There was no overall difference in mean looking times between groups across temporal frequency levels [F(3, 38) = 0.186, P = 0.905, ηp2 = 0.014], ruling out the possibility that lower target preference scores were due to shorter looking times or general perceptual or attentional differences in infants with fragile X syndrome.
A phase individuation threshold was calculated for each infant, and a one-way ANOVA was carried out to compare thresholds between groups. A significant effect of group was found [F(1, 41) = 42.59, P = 0.0001, ηp2 = 0.516], driven by higher temporal sensitivity in neurotypical infants (mean = 0.96, SD = 0.36) than in infants with fragile X syndrome (mean = 0.38, SD = 0.19), as illustrated in Fig. 4B.
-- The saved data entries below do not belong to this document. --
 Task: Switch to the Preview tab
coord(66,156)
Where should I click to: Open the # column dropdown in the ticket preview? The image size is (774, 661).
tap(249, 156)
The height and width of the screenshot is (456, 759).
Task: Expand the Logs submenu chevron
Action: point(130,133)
Pearson's correlation analysis was used to evaluate the relationship between molecular variables (CGG repeat length and FMR1 messsenger RNA level) and phase individuation thresholds in infants with fragile X syndrome. These analyses established a significant negative correlation between CGG repeat length and threshold [r(21) = −0.545, P = 0.011], confirmed using the bootstrap resampling and permutation methods (P < 0.01; Efron and Tibshirani, 1993). This link revealed that infants with longer CGG repeat lengths had more reduced temporal sensitivity (Fig. 5). No significant relationship was found between chronological or developmental age and threshold in the group of neurotypical infants. However, the correlation between developmental age and threshold trended towards a significant positive correlation in infants with fragile X syndrome [r(21) = 0.416, P = 0.061], signifying greater temporal sensitivity in developmentally older infants.
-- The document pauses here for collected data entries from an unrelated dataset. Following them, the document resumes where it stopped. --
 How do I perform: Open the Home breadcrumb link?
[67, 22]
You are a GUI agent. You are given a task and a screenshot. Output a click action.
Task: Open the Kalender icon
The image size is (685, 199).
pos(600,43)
Experiment 2 quantified the resolution of temporal attention in infants with fragile X syndrome, revealing dramatically lower rates of phase discrimination compared with developmental age-matched neurotypical infants. These findings demonstrate a selective deficit in the resolution of temporal visual attention in infants with fragile X syndrome, and critically, the extent of the perceptual deficit was found to be related in a dose-sensitive fashion to CGG repeat length in the FMR1 gene.
Abnormally coarse temporal resolution of conscious visual perception likely impacts the development of other perceptual, cognitive and motor skills, particularly those functions that require accurate and precise temporal sensitivity. Given the dynamic nature of the visual environment, the ability to perceive the identity of rapidly changing events is vital for nearly all activities. For an infant, these activities may range from planning and executing the timing of eye movements in order to engage in a social interaction to predicting when to reach out your hands to catch a ball. While the full extent of the relationship between temporal visual attention and atypical cognitive development in individuals with fragile X syndrome requires further investigation, our results indicate that reduced temporal attention may serve as a window into the visual processing impairments that are hallmarks of the disorder.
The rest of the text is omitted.